Starring : Daniel Craig, Rami Malek, Léa Seydoux, Lashana Lynch, Ben Whishaw and Ralph Fiennes
Directed by: Cary Fukunaga
Rating: 3 stars
Bond’s last outing 'No Time to Die' has everyone wondering what this British Secret Service agent is upto this time. Does he have so much on his plate that he has no time to even “die”? Well, that is, perhaps, the easy explanation that the title may suggest. The truth is, this dapper assassin (Daniel Craig) is ready for another 164-minute-long thriller that includes the regular flamboyance and the grand opulent adventure that any Bond movie is known for. In terms of content though, while one enjoys all the chase sequences, the death defying falls, the crash and the rash to the utmost, is there anything that one has not seen earlier? You decide.

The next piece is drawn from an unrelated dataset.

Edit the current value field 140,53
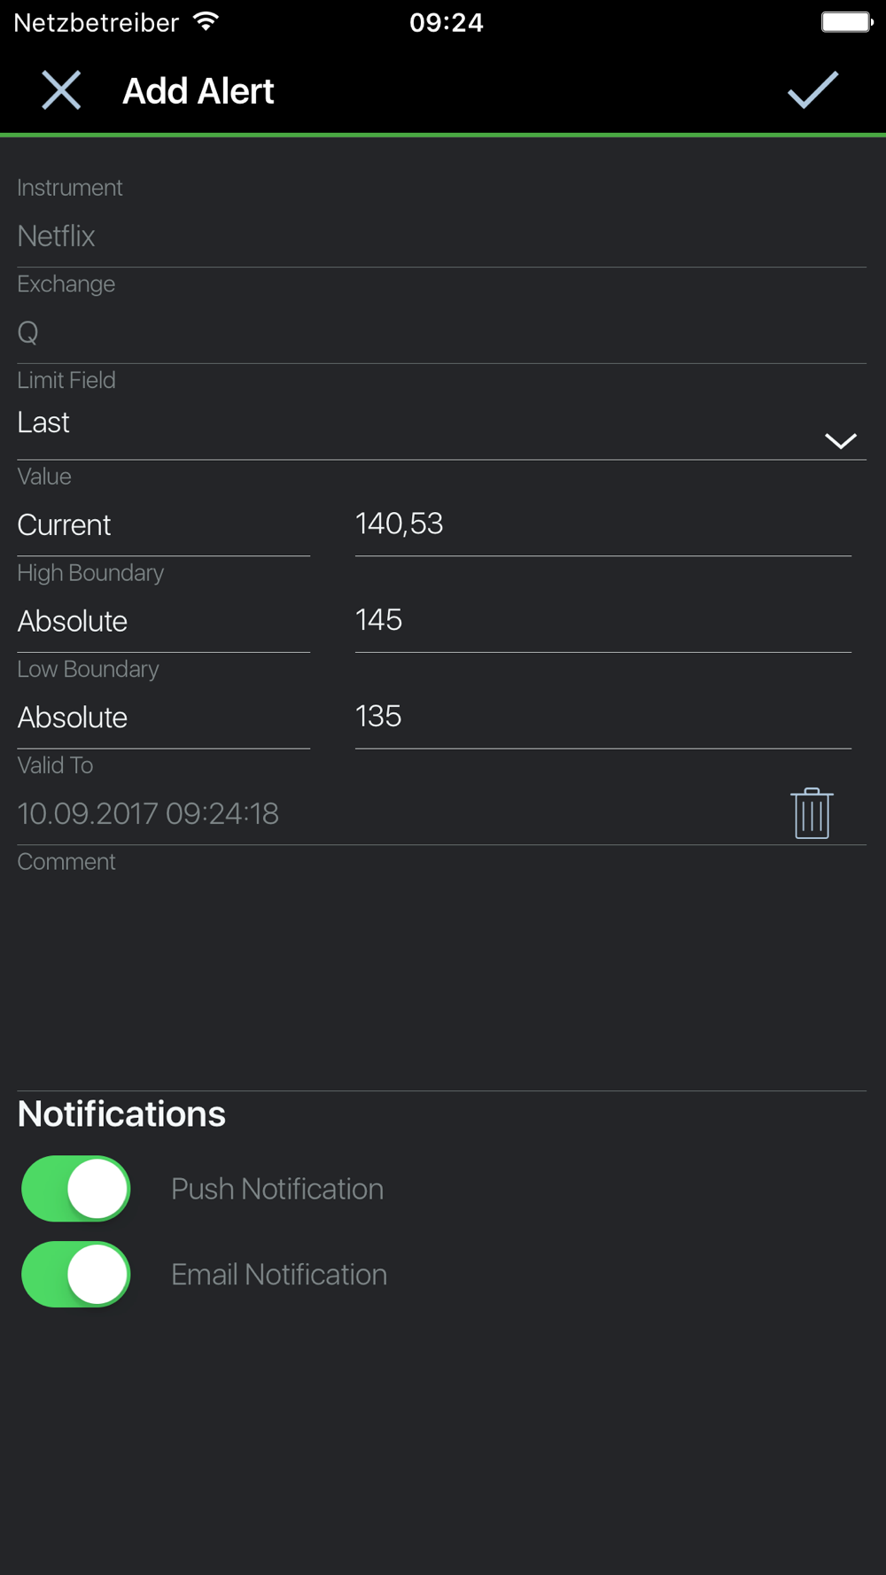 click(602, 524)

In the midst of all speculation, let me hasten to add that our Bond will never leave us. This one, in particular, may be leading a retired and cushy life in Jamaica, and far from hanging up his boots, he probably waits for yet another adventure to fill his life with all over again. I am going to let fans in on a secret: his near-death experiences make us all agog with excitement, and with the passage of time, he also gets a little sentimental, but when and if, cinegoers assess his roller coaster journey as a never-ending delight, it is with a view to not any finality over his existence!

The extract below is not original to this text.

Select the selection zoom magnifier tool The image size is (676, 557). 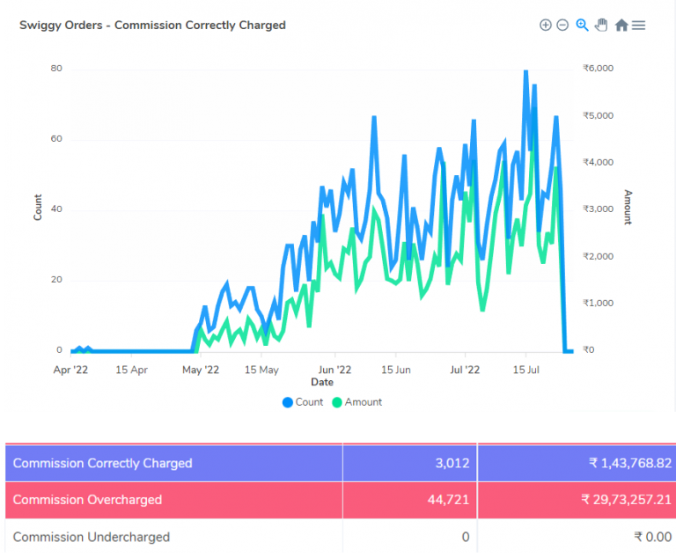[x=582, y=26]
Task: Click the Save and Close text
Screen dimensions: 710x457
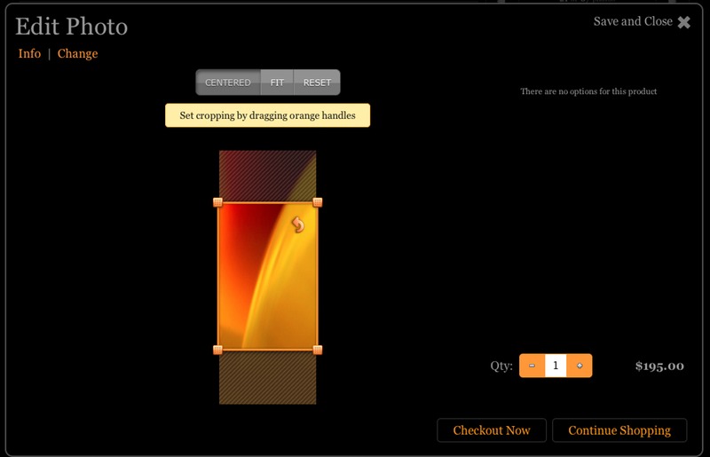Action: pyautogui.click(x=633, y=21)

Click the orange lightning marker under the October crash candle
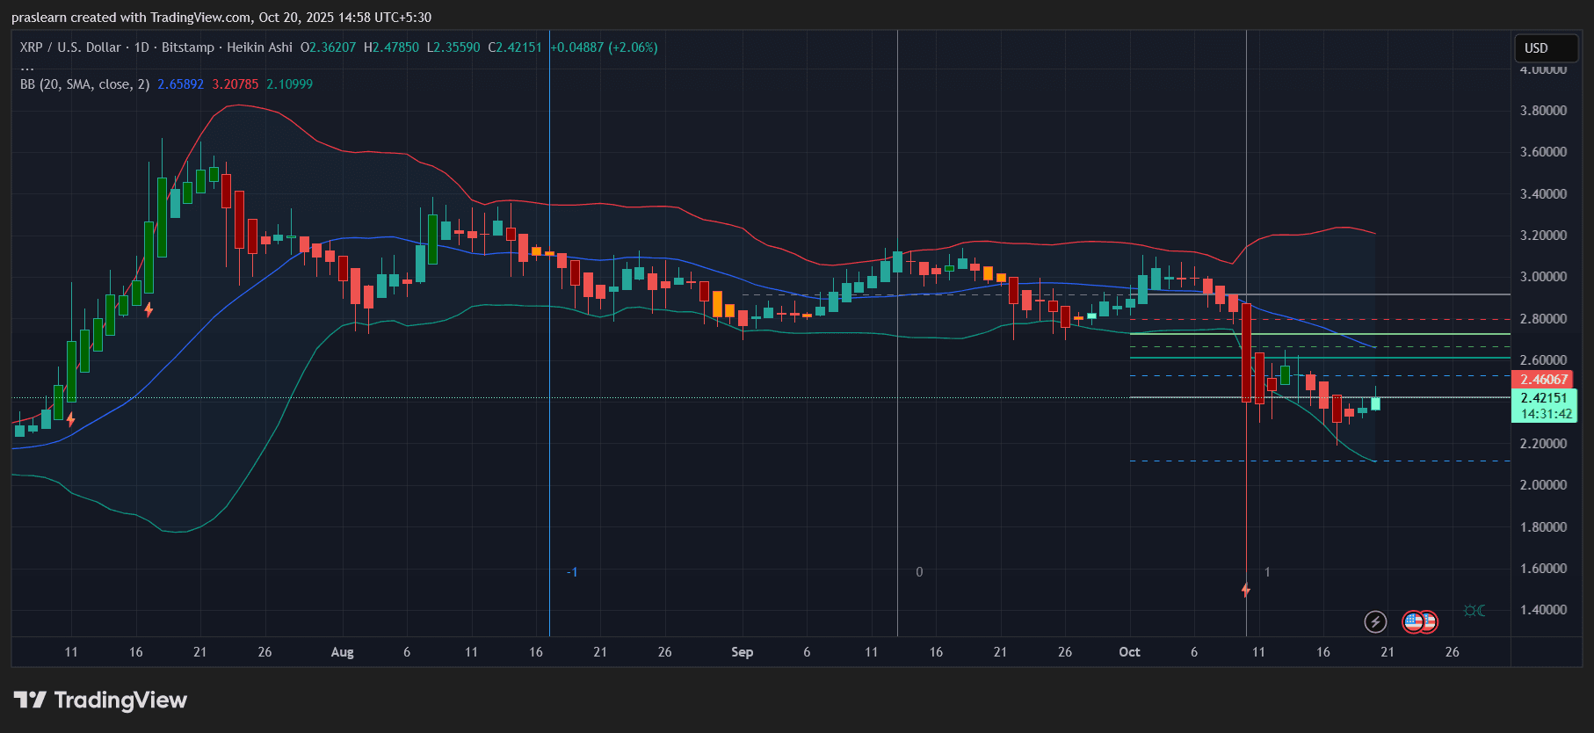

Director Cary Joji Fukunaga infuses the much-awaited script with the usual action-packed thrills, palpitating chase sequences as also with one of the lengthiest opening preludes which allow the premise to sink in without much ado. Bond (Daniel Craig) is retired and enjoying a tranquil break in Jamaica, and there’s the adversary Lyutsifer Safin (Rami Malek), who doesn’t wince delivering the most diabolic lines while on a revenge mission. What makes him so magnanimously self-assured is his belief that he too, like Bond, is perhaps a hero!
The opening scene has Madeleine Swann (Léa Seydoux) as a child witnessing the murder of her mother by a man named Lyutsifer Safin. She shoots him in retribution, and drags his body out of the house. Surprisingly, he may have been seemingly lifeless, but awakens abruptly as she flees onto a nearby frozen lake - falling below the ice. He almost gets killed by her, but decides to save her life too.

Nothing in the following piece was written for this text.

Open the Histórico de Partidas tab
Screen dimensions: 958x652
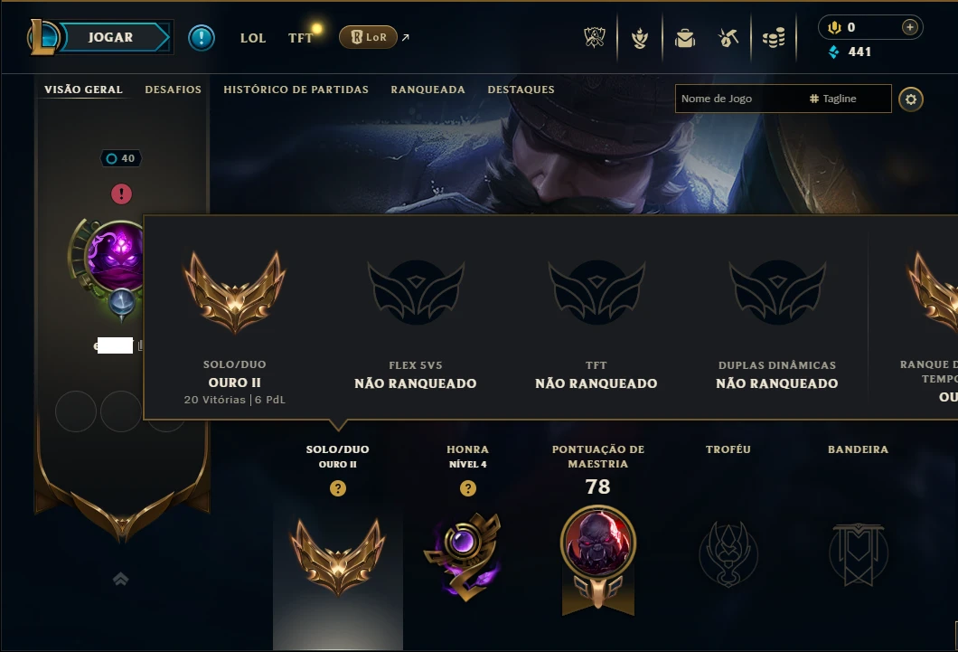[296, 90]
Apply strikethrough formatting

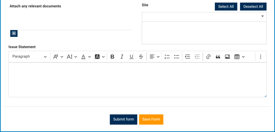click(141, 57)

The introductory ground is enough grist for the anticipated encounter with a terrorist, as Bond is beckoned, and his peace seems to be short-lived when his old friend Felix Leiter from the CIA turns up asking for help. A kidnapped scientist has to be rescued and that becomes Bond’s mission soon. But this isn’t any other assignment; the treacherous villain is armed with a lethal technology that could destroy everything.
From then on, the tale that gets Bond back into action, is as pacy as it gets. He joins forces with the CIA and heads to Santiago de Cuba. Presently, Swann lives in Italy, and when she and Bond are ambushed by Spectre assassins, she is accused by Bond to have betrayed him. Bond’s new task is to destroy a weaponised virus capable of targeting a specific person’s DNA, bringing Bond back to the fold, for which he gets assisted by the CIA via Felix Leiter and Logan Ash (Billy Magnussen). He’s been replaced at MI6 by a new 007 named Nomi (Lashana Lynch).
So, what’s the difference between this particular Bond and others in the past? None. Save perhaps, his impassive demeanour also has a streak of underlying emotional state that he reveals here. And therefore, his friendship with friend Felix; his yearning for Swann and Vesper, who haunts him and whose grave he visits etc, point out towards a sensitive and reserved hero who’d rather not be demonstrative. And in his final franchise as Bond, Craig shows his usual finesse. I wish I could say the same for the villain Rami Malek – he is too dreary, bland and undistinguished to stand as an opponent to the suave sanguine and self-assured Craig!
Peppered with some rather unusual sorrow, heartbreak, and (sadly!) very little romance and an overdose of subplots that require a full-on attention, the latest Bond film was trying to be different and unusual. Does it succeed? Partially it does as the style and elan linger on even if the plot seems.. ‘done it all, seen it all!